The Batch Processing section covers all of the ways to drive OpCon Deploy operations without using the interactive client UI. The core batch application (Batch.SMAOpConDeployClient.exe) supports deploy, import, simulate, and init operations from the command line. On top of that, OpCon Deploy provides four integration patterns: scheduled deployments triggered by an OpCon job, file-based deployments triggered by placing a definition file in a watched folder, DevOps pipeline integration for CI/CD workflows, and diagram generation triggered in batch.

When would you use this section?

  • Automating deployments as part of a nightly or release-cycle schedule in OpCon
  • Integrating OpCon Deploy into a CI/CD pipeline so that schedule definitions are deployed automatically after a build
  • Triggering a deployment by dropping a definition file into a monitored directory
  • Performing a mass import of schedule definitions from an existing production system during initial setup
  • Generating schedule or package diagrams from a batch process rather than the UI

What is in this section?

TopicDescription
Batch processingReference for the Batch.SMAOpConDeployClient.exe command-line application — supported functions (DEPLOY, IMPORT, SIMULATE, INIT), all arguments, and usage examples
Scheduled batch deploymentHow to trigger batch deployments from an OpCon job using the BATCH_DEPLOY schedule, including job definition and scheduling considerations
Batch deployment implementationImplementation requirements and setup steps for enabling scheduled batch deployments, including the BatchScheduleServer configuration
Batch file integrationHow to trigger deployments by placing a deployment definition file in a directory monitored by OpCon Deploy
Batch DevOps integrationHow to integrate OpCon Deploy operations into a DevOps CI/CD pipeline using the batch application
Batch diagram processingHow to generate schedule and package diagrams from a batch process

Glossary

TermDefinition
Batch processingThe capability to perform OpCon Deploy operations (deploy, import, simulate, init) from the command line using Batch.SMAOpConDeployClient.exe, without the interactive client UI.
DEPLOY functionThe batch action that deploys a defined schedule or package from the central repository to a target OpCon system.
IMPORT functionThe batch action that imports schedule definitions or transformation rules from a source OpCon system into the central repository.
SIMULATE functionThe batch action that performs a deployment validation check against the target system without making any changes, returning a report of warnings or confirmation that deployment can proceed.
INIT functionThe batch action used during initial environment setup to populate the OpCon Deploy repository from an existing production OpCon system, setting all schedule definitions to version 1 and marking them as currently deployed.
BATCH_DEPLOY scheduleAn OpCon schedule that OpCon Deploy uses to run scheduled batch deployments.

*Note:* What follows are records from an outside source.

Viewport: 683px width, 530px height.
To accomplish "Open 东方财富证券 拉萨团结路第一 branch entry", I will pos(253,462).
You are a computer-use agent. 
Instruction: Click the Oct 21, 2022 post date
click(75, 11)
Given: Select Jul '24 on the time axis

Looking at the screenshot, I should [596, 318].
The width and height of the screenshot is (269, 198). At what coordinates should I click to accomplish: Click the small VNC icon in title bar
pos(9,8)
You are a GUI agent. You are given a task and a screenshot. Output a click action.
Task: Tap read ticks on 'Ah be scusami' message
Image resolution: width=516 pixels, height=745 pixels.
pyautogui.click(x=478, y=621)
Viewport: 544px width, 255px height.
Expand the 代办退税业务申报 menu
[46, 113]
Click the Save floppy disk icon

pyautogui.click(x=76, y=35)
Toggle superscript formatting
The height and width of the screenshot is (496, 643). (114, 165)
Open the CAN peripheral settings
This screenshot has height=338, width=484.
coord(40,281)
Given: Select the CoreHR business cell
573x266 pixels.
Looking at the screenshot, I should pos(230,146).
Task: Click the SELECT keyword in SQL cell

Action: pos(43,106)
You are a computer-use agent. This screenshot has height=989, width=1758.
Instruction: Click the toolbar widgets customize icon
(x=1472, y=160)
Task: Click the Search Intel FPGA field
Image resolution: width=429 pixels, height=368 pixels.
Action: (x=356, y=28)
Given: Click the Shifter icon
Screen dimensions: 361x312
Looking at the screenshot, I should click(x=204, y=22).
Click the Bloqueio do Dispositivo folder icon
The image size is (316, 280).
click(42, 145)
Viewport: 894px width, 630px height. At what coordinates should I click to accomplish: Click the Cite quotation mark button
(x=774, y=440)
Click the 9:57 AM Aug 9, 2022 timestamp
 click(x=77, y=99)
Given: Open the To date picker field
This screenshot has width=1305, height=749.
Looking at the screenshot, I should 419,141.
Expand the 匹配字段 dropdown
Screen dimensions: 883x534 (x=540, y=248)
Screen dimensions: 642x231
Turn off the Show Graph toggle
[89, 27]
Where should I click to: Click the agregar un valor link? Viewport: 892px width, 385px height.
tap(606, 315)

Jobs representing pending batch deployments are injected into this schedule at the specified deployment time.
BatchScheduleServerThe OpCon server definition configured in OpCon Deploy to host the BATCH_DEPLOY schedule. This server must have the batch deployment capability enabled.

FAQs

Q: What is the difference between batch processing and scheduled batch deployment?

Batch processing refers to running Batch.SMAOpConDeployClient.exe directly from the command line or a script. Scheduled batch deployment is a higher-level capability where OpCon Deploy submits a deployment request to an OpCon job that runs at a future date and time, using the BATCH_DEPLOY schedule on the configured BatchScheduleServer.

Q: Can I run a simulate check in batch before deploying?

Yes. Run the batch application with -a SIMULATE using the same arguments as a DEPLOY call. If no warnings are returned, you can proceed with the DEPLOY call. In a CI/CD pipeline, this is typically done as a gate before the deployment step.

Q: How do I encrypt the password used in batch command arguments?

Use the batch application with the -ep argument to encrypt a password value. The encrypted value can then be used in the -p argument for subsequent batch calls, avoiding plain-text passwords in scripts or pipeline definitions.